Some rules to help keep your business secure

The basic principles of English grammar that students learn today are very similar to the ones you and I learned in school. For instance, nouns are the words we use for a person, place, thing or idea.

Conversely, the rules of business security are changing daily. Every business faces threats we couldn’t have anticipated a few years ago. What kind of business should worry about security? Yours. Every week, we see small to midsize businesses getting notices for security audits or compromised because they did not have the right security implemented.

Most business transactions include data that should be secure. If you handle credit card, bank account, Social Security numbers or health care data, you need sophisticated, secure systems and procedures every employee understands and uses. Many retailers, attorneys, financial firms, accountants, and other service providers must button up.

Business security may seem daunting, but there’s a set of rules, or a grammar, you can follow to make it easier. That’s where the people, places, things, and ideas of security can work for any business:

Rule #1: People

Protect your business from people—from the intentional, criminal incidents, and the well-meaning, unintentional actions that can leave you vulnerable. Many employees don’t understand the liability impact of unwittingly shirking security procedures.

For employees:

  • Do you conduct background, drug and social media checks?
  • Do you have comprehensive employment agreements that cover confidentiality and security procedures?
  • Do you regularly inform your team how to stay secure?

For vendors:

  • Do you have nondisclosure agreements?
  • Do you have business associate agreements (BAAs) covering security procedures and reporting requirements for suspected breaches?

Rule #2: Places

Your information is only as secure as the weakest link in the chain. What exposure do you have when a company laptop transmits data over free wireless at the coffee shop? Do you use encryption to send or receive emails and files with sensitive data? Do your employees and vendors have appropriate security protocols in place?

To protect data from prying eyes, encrypt data when it’s in motion, including cloud backup solutions and secure third party services for document sharing.

Reconsider permissions and authentication procedures. Review access to data not needed. Make sure that all access is protected, with a strong password at the least, but ideally multifactor authentication. Or consider biometrics, ranging from the thumbprint protecting your iPhone to Mastercard’s testing of facial recognition, and even retina scans (not just in the movies!).

For your protection:

  • Do you monitor access to your digital systems to spot data breaches?
  • Do you check logs regularly for unusual activity and failed login attempts?
  • Do you have a security plan, with details on data retention, issue escalation, client notification in case of a breach, and remediation?

Rule #3: Things

Where are the things that store your business data?
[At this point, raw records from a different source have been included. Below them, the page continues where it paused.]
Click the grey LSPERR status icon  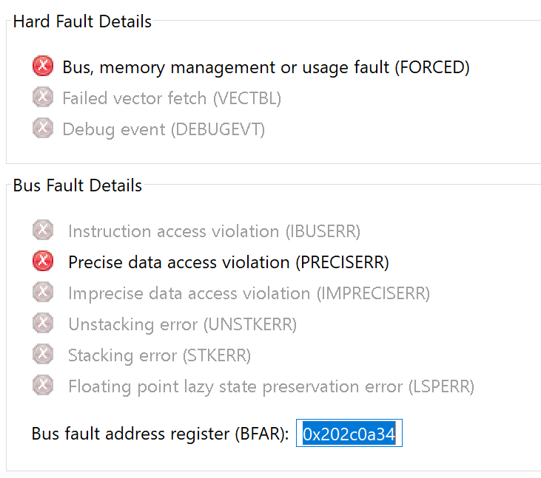coord(43,385)
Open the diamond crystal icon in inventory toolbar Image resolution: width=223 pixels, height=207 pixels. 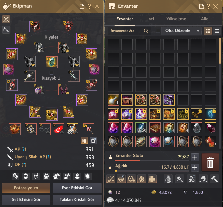pos(121,179)
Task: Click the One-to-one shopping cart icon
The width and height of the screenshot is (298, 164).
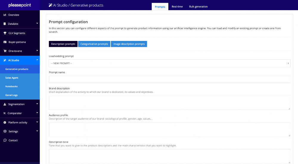Action: (5, 51)
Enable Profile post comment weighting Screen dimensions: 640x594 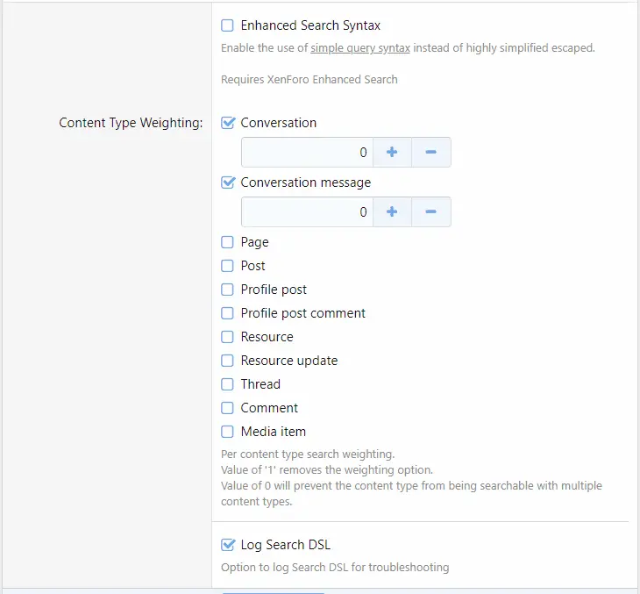pyautogui.click(x=228, y=313)
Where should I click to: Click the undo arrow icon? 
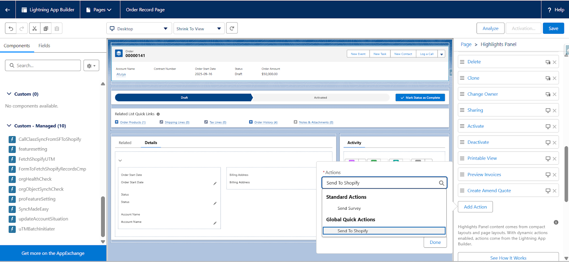(11, 28)
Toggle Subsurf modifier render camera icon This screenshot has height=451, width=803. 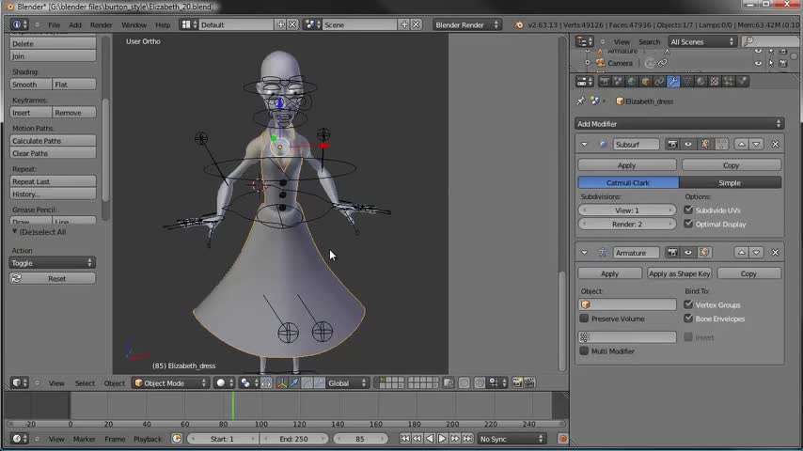(672, 145)
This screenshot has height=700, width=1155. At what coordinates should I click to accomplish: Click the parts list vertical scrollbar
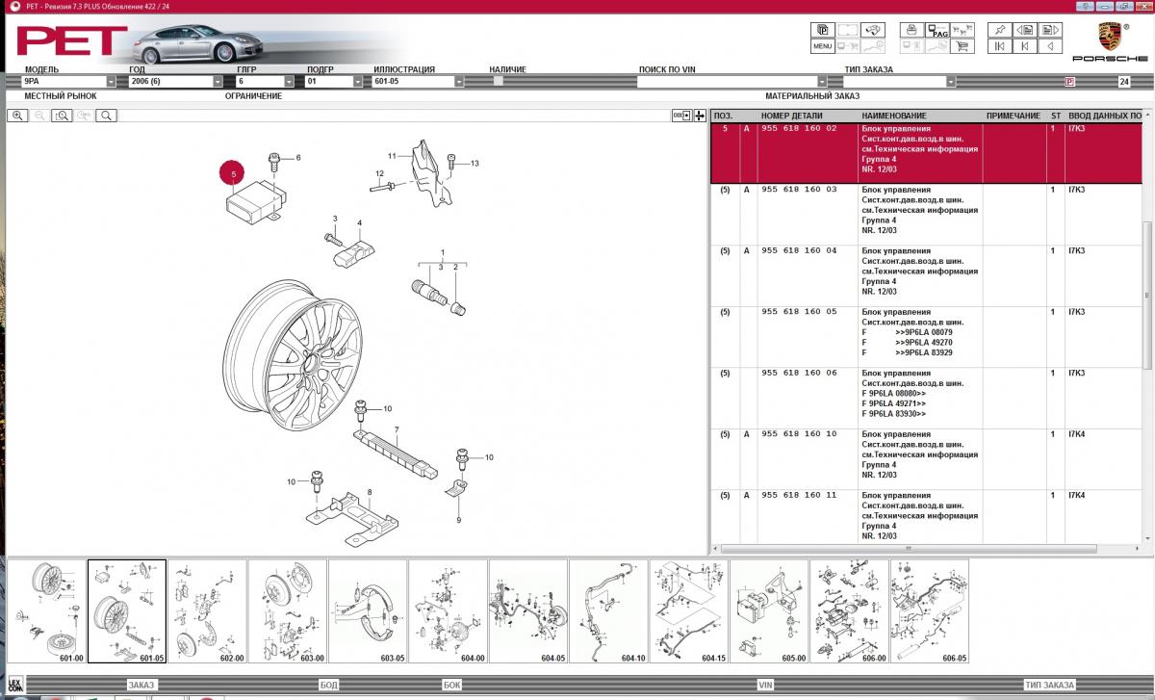click(1146, 289)
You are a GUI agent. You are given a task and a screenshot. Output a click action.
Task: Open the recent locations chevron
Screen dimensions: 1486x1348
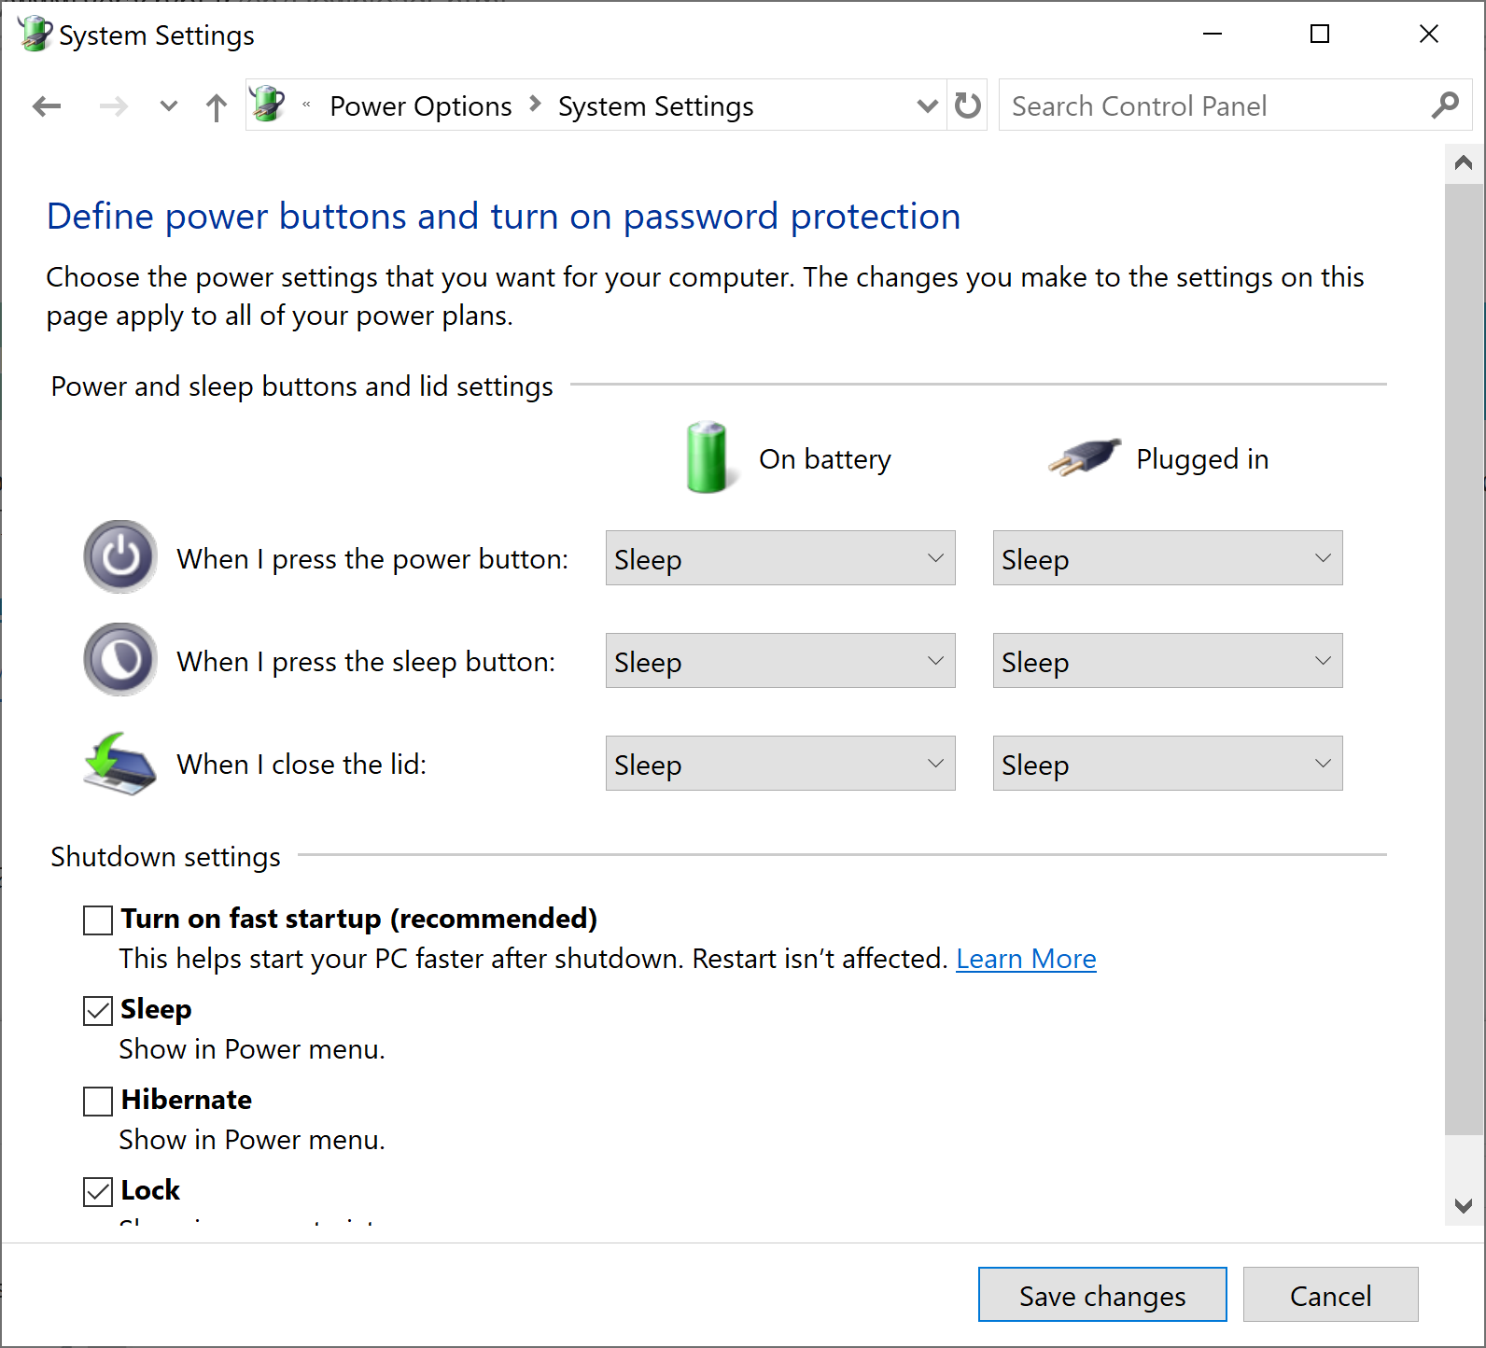(x=168, y=106)
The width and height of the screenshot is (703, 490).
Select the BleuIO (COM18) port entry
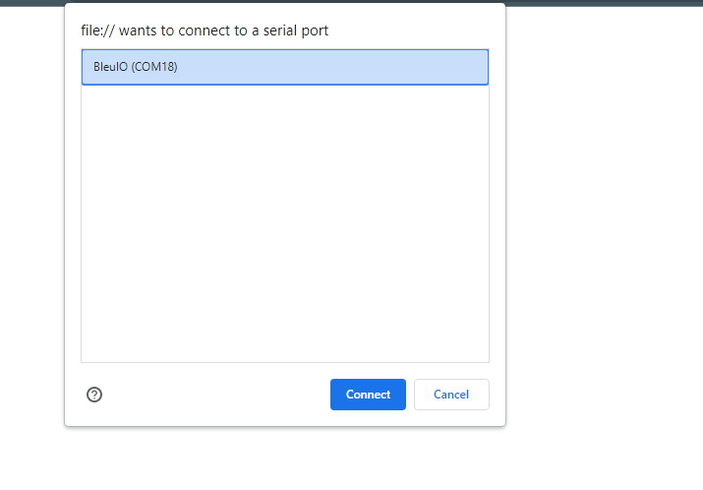(284, 67)
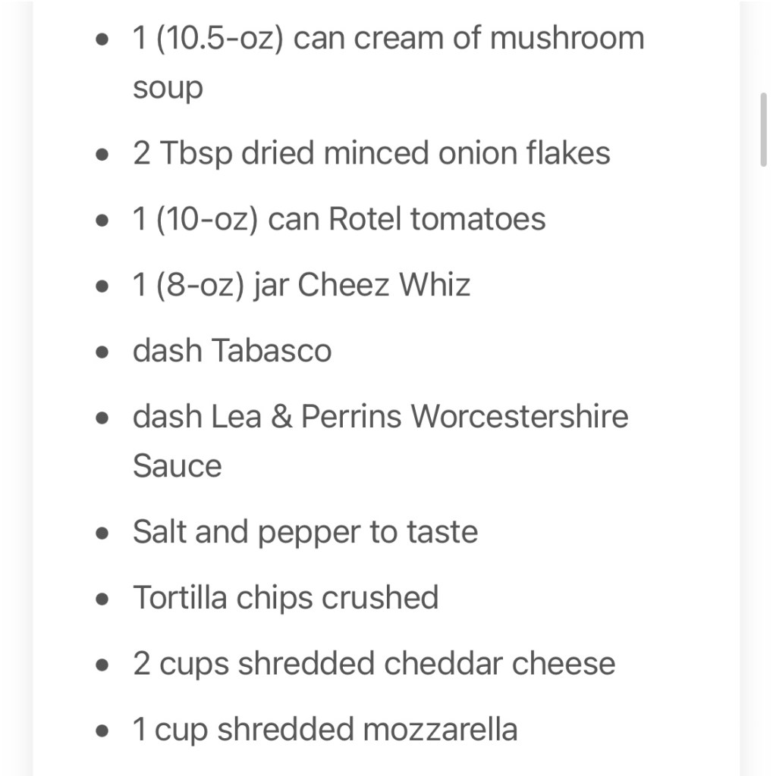The height and width of the screenshot is (776, 773).
Task: Tap the bullet next to Cheez Whiz
Action: tap(103, 286)
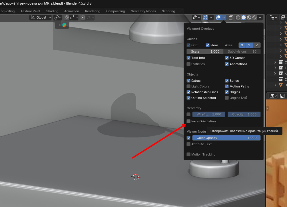The height and width of the screenshot is (207, 287).
Task: Switch to Wireframe viewport shading
Action: [238, 17]
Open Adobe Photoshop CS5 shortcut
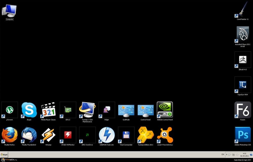Viewport: 253px width, 162px height. [x=243, y=135]
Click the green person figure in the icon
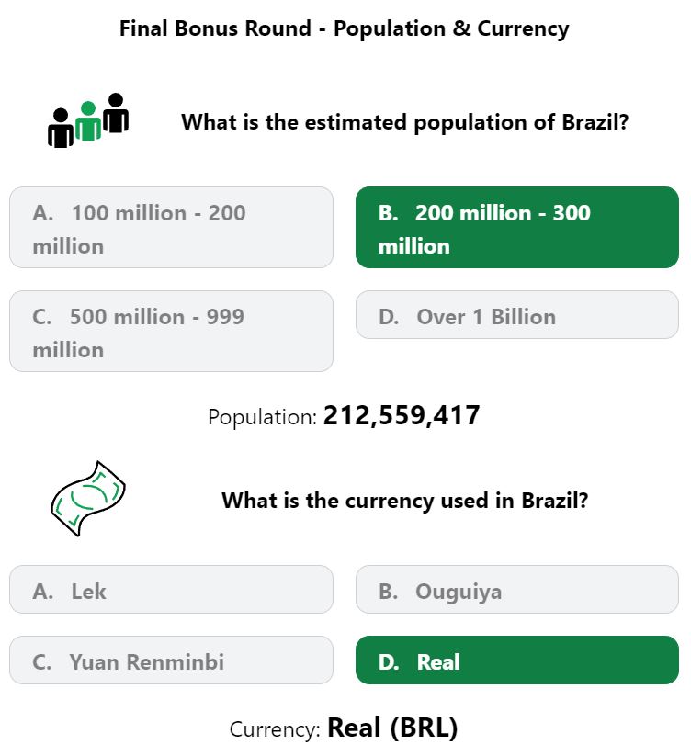Screen dimensions: 691x745 [88, 121]
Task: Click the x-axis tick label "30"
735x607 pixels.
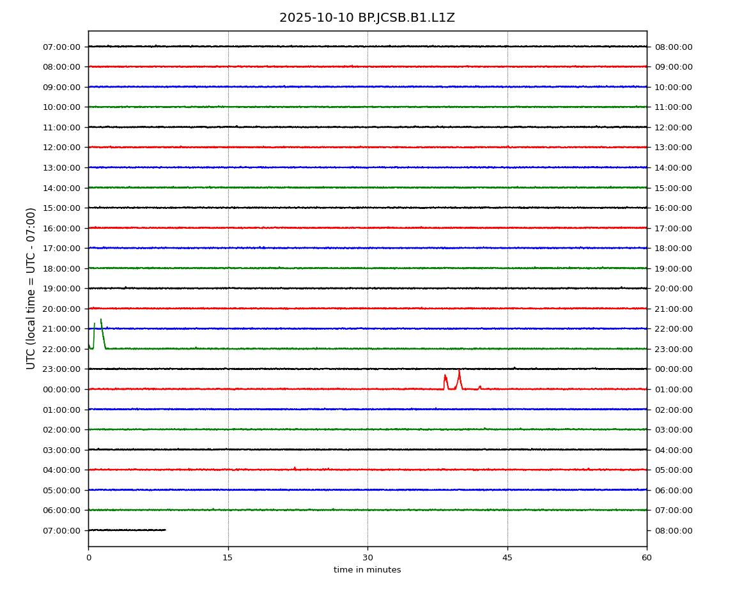Action: point(368,558)
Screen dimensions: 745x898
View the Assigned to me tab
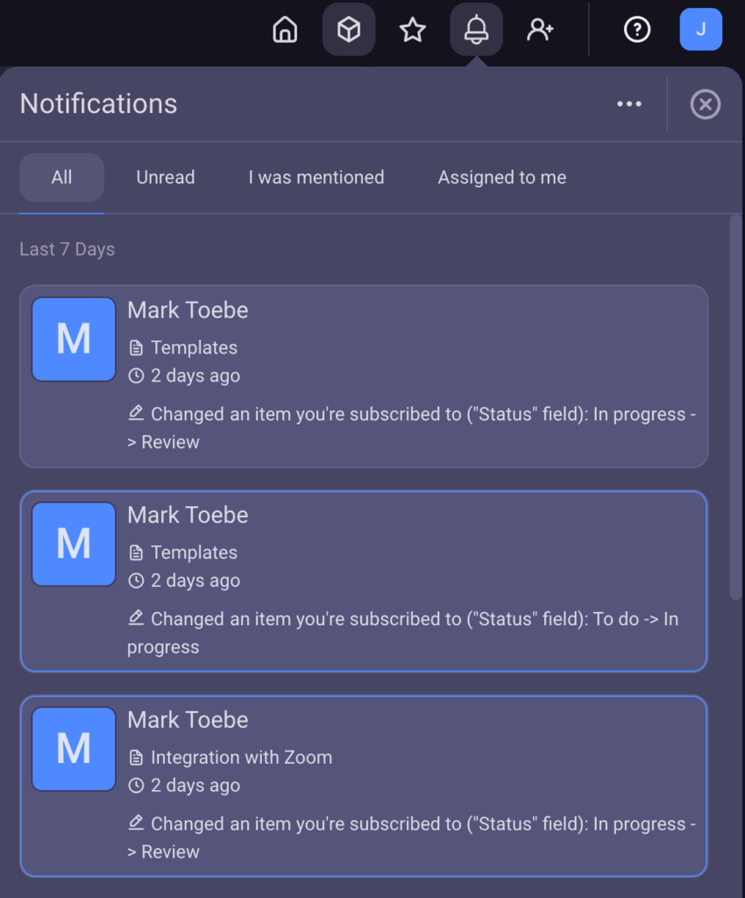click(502, 177)
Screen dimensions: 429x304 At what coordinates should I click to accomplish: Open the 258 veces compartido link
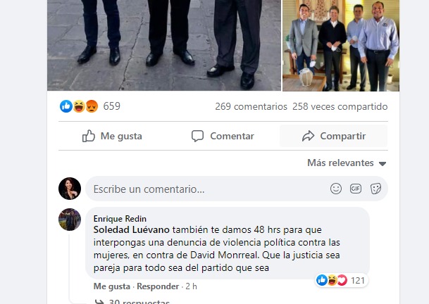[340, 106]
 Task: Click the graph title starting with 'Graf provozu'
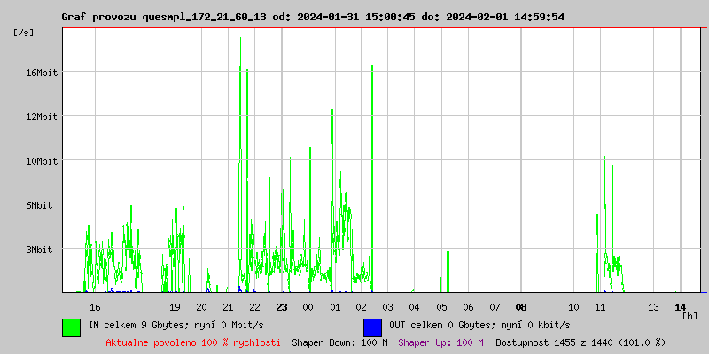point(312,17)
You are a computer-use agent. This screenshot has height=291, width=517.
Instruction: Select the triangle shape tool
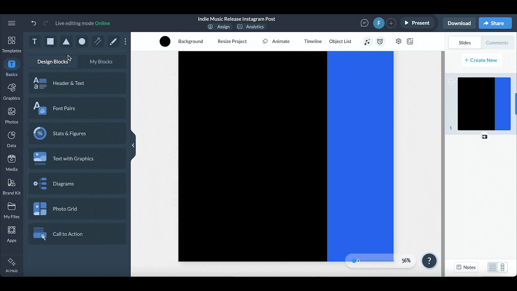pos(65,41)
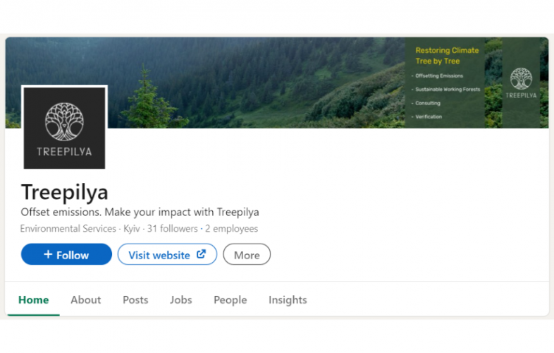Click the Offset emissions tagline text
Image resolution: width=554 pixels, height=353 pixels.
click(x=140, y=212)
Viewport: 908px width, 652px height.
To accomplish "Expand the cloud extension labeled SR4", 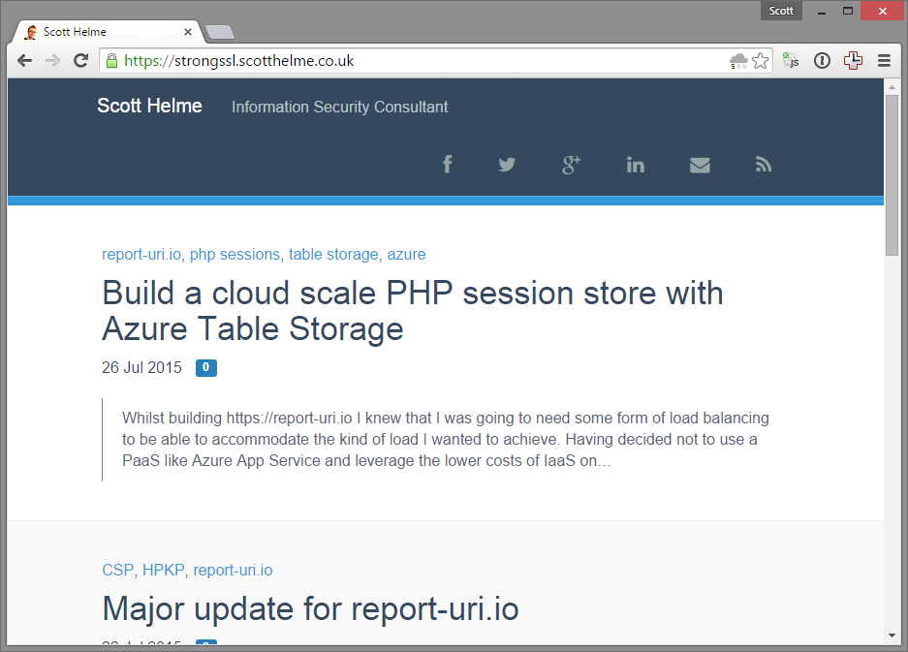I will pyautogui.click(x=737, y=60).
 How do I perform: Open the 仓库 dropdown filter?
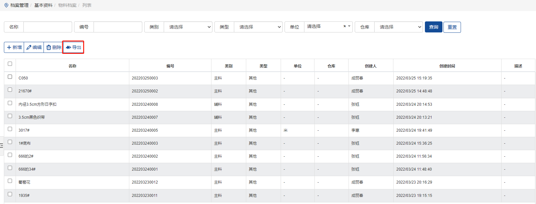pos(398,27)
In a car, an airplane, or a remote worker’s home? What happens if these things are lost, stolen or in the hands of a disgruntled employee? Your company business should be worked on assets you own. If you have a bring your own device policy, install mobile device management software to partition company data from personal data.

Consider encryption when data is at rest: On your servers, computers and laptops, and portable media like external storage devices.

Robust firewalls with up-to-date security patches help prevent unwanted intruders. If you use a hosting facility, or a shared server environment, talk to your host about how your data, and your business operations, are protected when another company is compromised on your shared server.

Rule #4: Ideas

Security procedures only work if you are disciplined about using them. Document procedures, create checklists and train your team. I know you roll your eyes at the thought—but remember that pilots and doctors use checklists for things they already know they should do, too. Checklists save lives, and they can protect your business.

Even the best laid plans and technology maintenance may not protect us from the many things outside the control of the business. Consider buying cyber insurance, as well.

We’ve just looked at the overall framework of business security grammar here. Make sure you understand how these apply to your business—knowing and following security “grammar” rules will make your business safer every day.